Reproduce the items from the line containing "Task: Open the response JSON format dropdown" through the line containing "(x=86, y=346)" as a numbered list, skipping blank lines and leaving out the pictures.

Screenshot and document pointing data
+++

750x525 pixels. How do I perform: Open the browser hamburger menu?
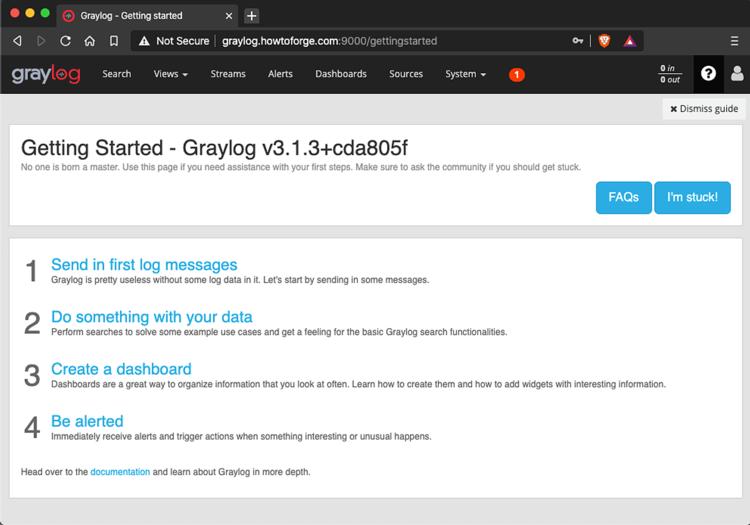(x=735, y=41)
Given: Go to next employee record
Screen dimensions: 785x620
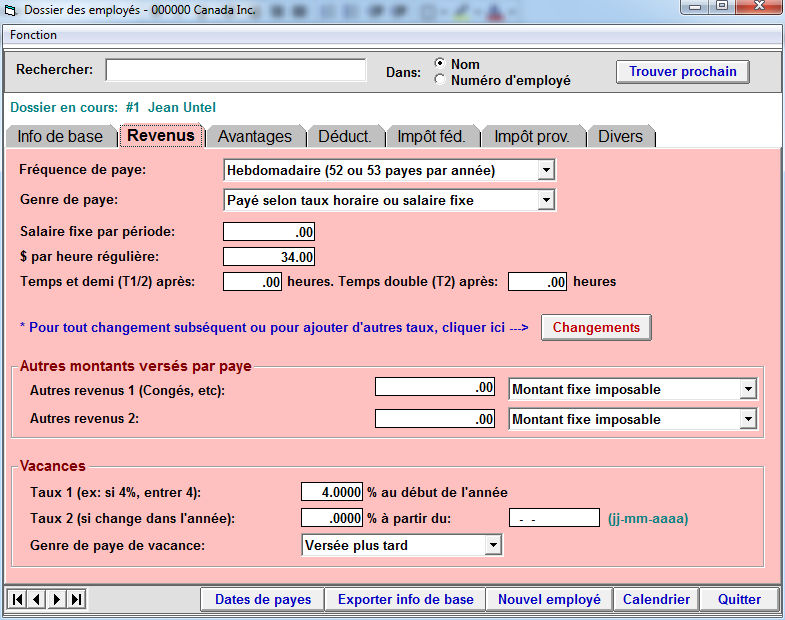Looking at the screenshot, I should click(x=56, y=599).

+++

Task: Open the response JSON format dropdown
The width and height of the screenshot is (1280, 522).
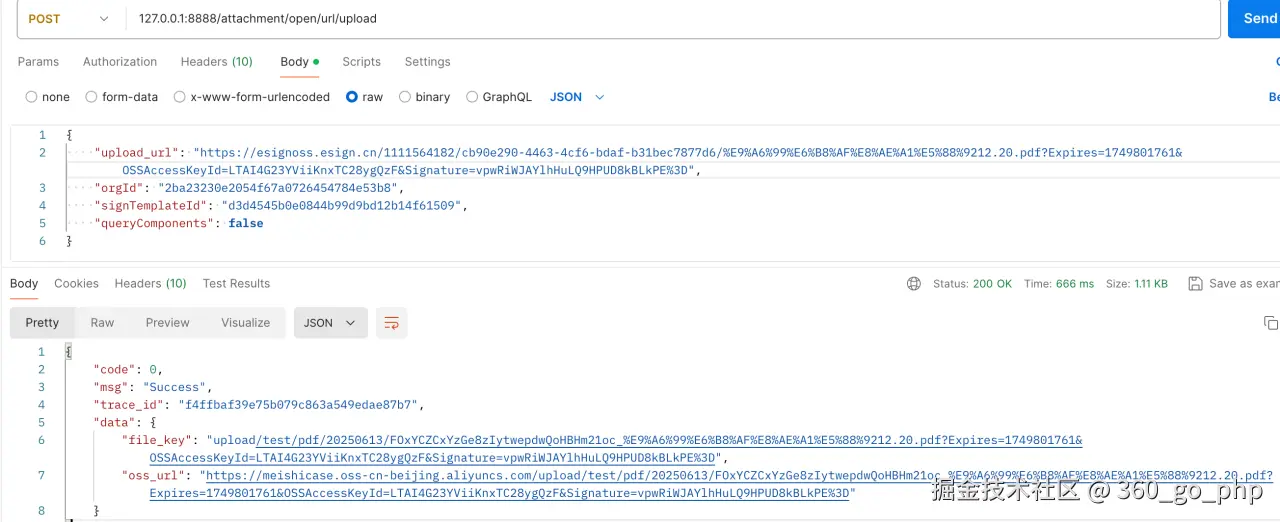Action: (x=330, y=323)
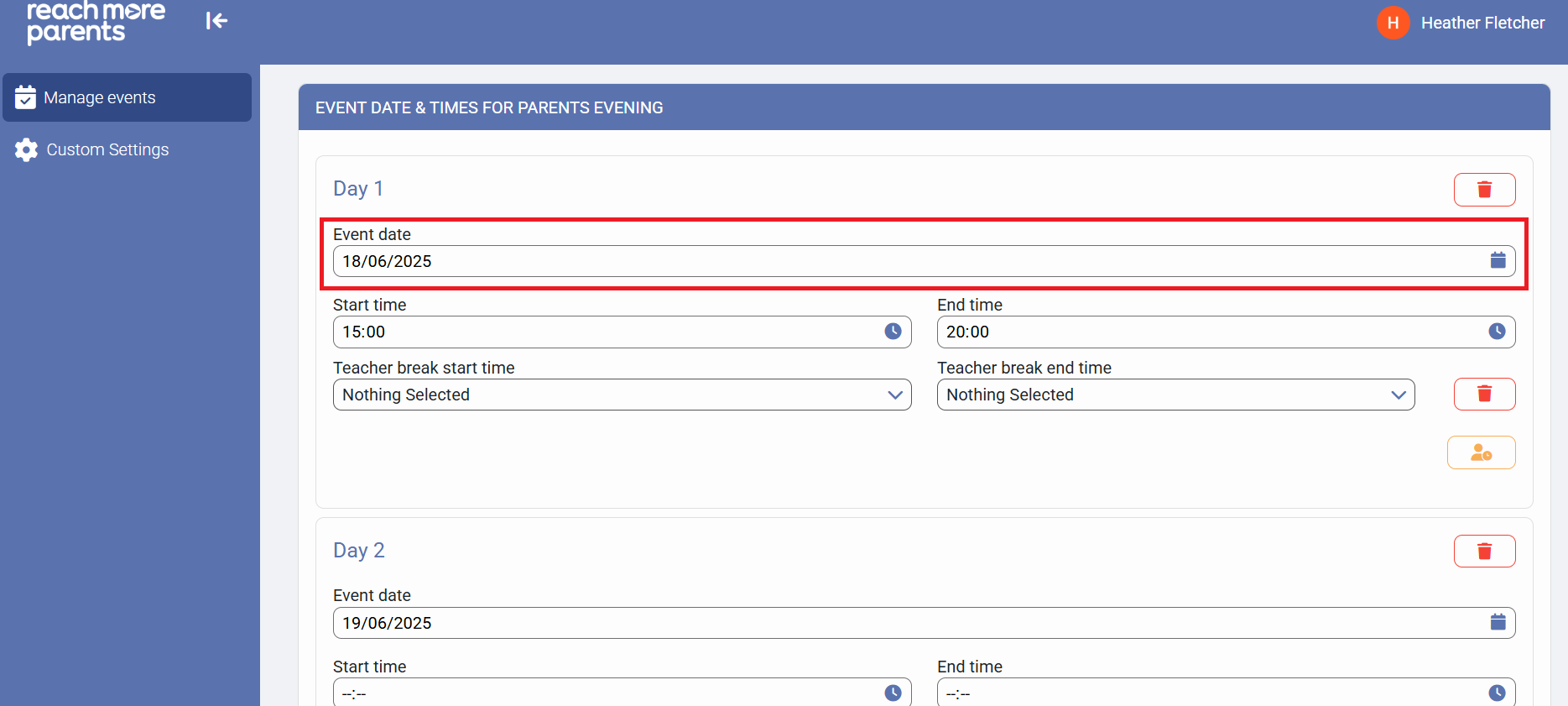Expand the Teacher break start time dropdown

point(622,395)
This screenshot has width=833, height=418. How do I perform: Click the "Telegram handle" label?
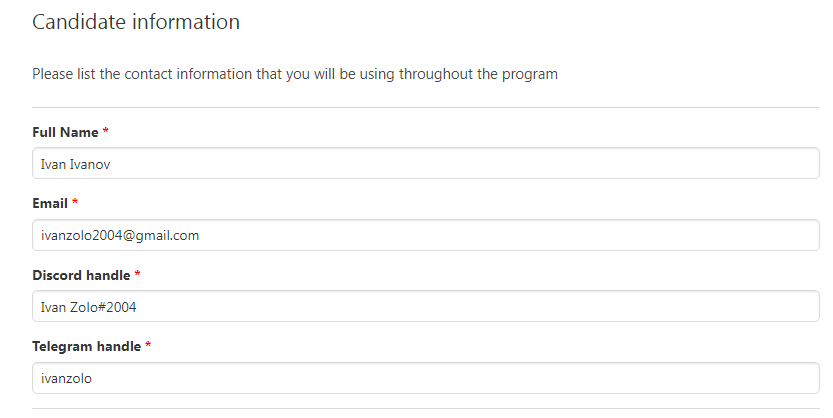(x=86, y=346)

+++

Response to this task:
1. Task: Open the response JSON format dropdown
2. The width and height of the screenshot is (1280, 522).
3. Action: (x=330, y=323)
4. Expand the Teacher break start time dropdown
5. point(622,395)
6. This screenshot has width=833, height=418. How do I perform: Click the "Telegram handle" label?
7. (x=86, y=346)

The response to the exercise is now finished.